**Stated goal**.
Give the lines below as a Markdown table with two columns, Row for the row number and Line for the line itself. Leave out the blank lines.

**Supplied records**.
----
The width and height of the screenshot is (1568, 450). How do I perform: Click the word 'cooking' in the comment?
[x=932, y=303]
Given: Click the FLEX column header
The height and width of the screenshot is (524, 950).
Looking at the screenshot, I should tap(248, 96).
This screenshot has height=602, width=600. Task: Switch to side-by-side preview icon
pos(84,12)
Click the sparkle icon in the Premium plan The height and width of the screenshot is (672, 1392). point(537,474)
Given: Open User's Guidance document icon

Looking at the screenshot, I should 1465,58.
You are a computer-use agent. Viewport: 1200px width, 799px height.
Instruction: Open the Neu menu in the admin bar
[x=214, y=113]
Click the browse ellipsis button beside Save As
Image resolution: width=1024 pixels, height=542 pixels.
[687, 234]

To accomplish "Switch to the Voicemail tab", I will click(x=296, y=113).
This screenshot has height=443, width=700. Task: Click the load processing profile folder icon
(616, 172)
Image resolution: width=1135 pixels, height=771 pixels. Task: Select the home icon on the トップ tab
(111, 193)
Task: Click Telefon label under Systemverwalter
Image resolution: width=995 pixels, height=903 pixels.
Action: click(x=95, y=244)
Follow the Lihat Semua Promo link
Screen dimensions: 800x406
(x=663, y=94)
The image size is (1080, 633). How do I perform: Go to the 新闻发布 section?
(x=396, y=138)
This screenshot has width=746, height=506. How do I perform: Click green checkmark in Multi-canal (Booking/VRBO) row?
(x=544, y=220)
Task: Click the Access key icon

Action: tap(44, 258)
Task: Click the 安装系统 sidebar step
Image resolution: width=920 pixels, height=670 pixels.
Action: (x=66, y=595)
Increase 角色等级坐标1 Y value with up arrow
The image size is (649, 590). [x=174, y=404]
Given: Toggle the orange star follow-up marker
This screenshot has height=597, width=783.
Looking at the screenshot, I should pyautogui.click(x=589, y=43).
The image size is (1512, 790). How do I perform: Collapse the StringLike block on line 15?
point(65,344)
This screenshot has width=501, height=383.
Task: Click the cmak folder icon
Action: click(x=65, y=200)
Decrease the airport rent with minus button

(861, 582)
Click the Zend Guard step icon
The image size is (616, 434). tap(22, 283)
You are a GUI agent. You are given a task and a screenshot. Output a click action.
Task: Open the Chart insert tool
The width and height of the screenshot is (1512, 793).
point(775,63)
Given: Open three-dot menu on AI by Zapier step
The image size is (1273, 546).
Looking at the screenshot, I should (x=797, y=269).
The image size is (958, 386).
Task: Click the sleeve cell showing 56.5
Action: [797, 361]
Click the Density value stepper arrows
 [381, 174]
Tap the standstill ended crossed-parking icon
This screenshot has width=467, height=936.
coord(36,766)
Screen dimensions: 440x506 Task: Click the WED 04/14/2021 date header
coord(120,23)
----
**Output**.
| Row | Line |
|---|---|
| 1 | The width and height of the screenshot is (1568, 450). How do I perform: Click the word 'cooking' in the comment? |
| 2 | [x=932, y=303] |
| 3 | Given: Click the FLEX column header |
| 4 | The height and width of the screenshot is (524, 950). |
| 5 | Looking at the screenshot, I should tap(248, 96). |
| 6 | This screenshot has height=602, width=600. Task: Switch to side-by-side preview icon |
| 7 | pos(84,12) |
| 8 | Click the sparkle icon in the Premium plan The height and width of the screenshot is (672, 1392). point(537,474) |
| 9 | Given: Open User's Guidance document icon |
| 10 | Looking at the screenshot, I should 1465,58. |
| 11 | You are a computer-use agent. Viewport: 1200px width, 799px height. |
| 12 | Instruction: Open the Neu menu in the admin bar |
| 13 | [x=214, y=113] |
| 14 | Click the browse ellipsis button beside Save As |
| 15 | Image resolution: width=1024 pixels, height=542 pixels. |
| 16 | [687, 234] |
| 17 | To accomplish "Switch to the Voicemail tab", I will click(x=296, y=113). |
| 18 | This screenshot has height=443, width=700. Task: Click the load processing profile folder icon |
| 19 | (616, 172) |
| 20 | Image resolution: width=1135 pixels, height=771 pixels. Task: Select the home icon on the トップ tab |
| 21 | (111, 193) |
| 22 | Task: Click Telefon label under Systemverwalter |
| 23 | Image resolution: width=995 pixels, height=903 pixels. |
| 24 | Action: click(x=95, y=244) |
| 25 | Follow the Lihat Semua Promo link |
| 26 | Screen dimensions: 800x406 |
| 27 | (x=663, y=94) |
| 28 | The image size is (1080, 633). How do I perform: Go to the 新闻发布 section? |
| 29 | (x=396, y=138) |
| 30 | This screenshot has width=746, height=506. How do I perform: Click green checkmark in Multi-canal (Booking/VRBO) row? |
| 31 | (x=544, y=220) |
| 32 | Task: Click the Access key icon |
| 33 | Action: tap(44, 258) |
| 34 | Task: Click the 安装系统 sidebar step |
| 35 | Image resolution: width=920 pixels, height=670 pixels. |
| 36 | Action: (x=66, y=595) |
| 37 | Increase 角色等级坐标1 Y value with up arrow |
| 38 | The image size is (649, 590). [x=174, y=404] |
| 39 | Given: Toggle the orange star follow-up marker |
| 40 | This screenshot has height=597, width=783. |
| 41 | Looking at the screenshot, I should pyautogui.click(x=589, y=43). |
| 42 | The image size is (1512, 790). How do I perform: Collapse the StringLike block on line 15? |
| 43 | point(65,344) |
| 44 | This screenshot has width=501, height=383. |
| 45 | Task: Click the cmak folder icon |
| 46 | Action: click(x=65, y=200) |
| 47 | Decrease the airport rent with minus button |
| 48 | (861, 582) |
| 49 | Click the Zend Guard step icon |
| 50 | The image size is (616, 434). tap(22, 283) |
| 51 | You are a GUI agent. You are given a task and a screenshot. Output a click action. |
| 52 | Task: Open the Chart insert tool |
| 53 | The width and height of the screenshot is (1512, 793). |
| 54 | point(775,63) |
| 55 | Given: Open three-dot menu on AI by Zapier step |
| 56 | The image size is (1273, 546). |
| 57 | Looking at the screenshot, I should (x=797, y=269). |
| 58 | The image size is (958, 386). |
| 59 | Task: Click the sleeve cell showing 56.5 |
| 60 | Action: [797, 361] |
| 61 | Click the Density value stepper arrows |
| 62 |  [381, 174] |
| 63 | Tap the standstill ended crossed-parking icon |
| 64 | This screenshot has width=467, height=936. |
| 65 | coord(36,766) |
| 66 | Screen dimensions: 440x506 Task: Click the WED 04/14/2021 date header |
| 67 | coord(120,23) |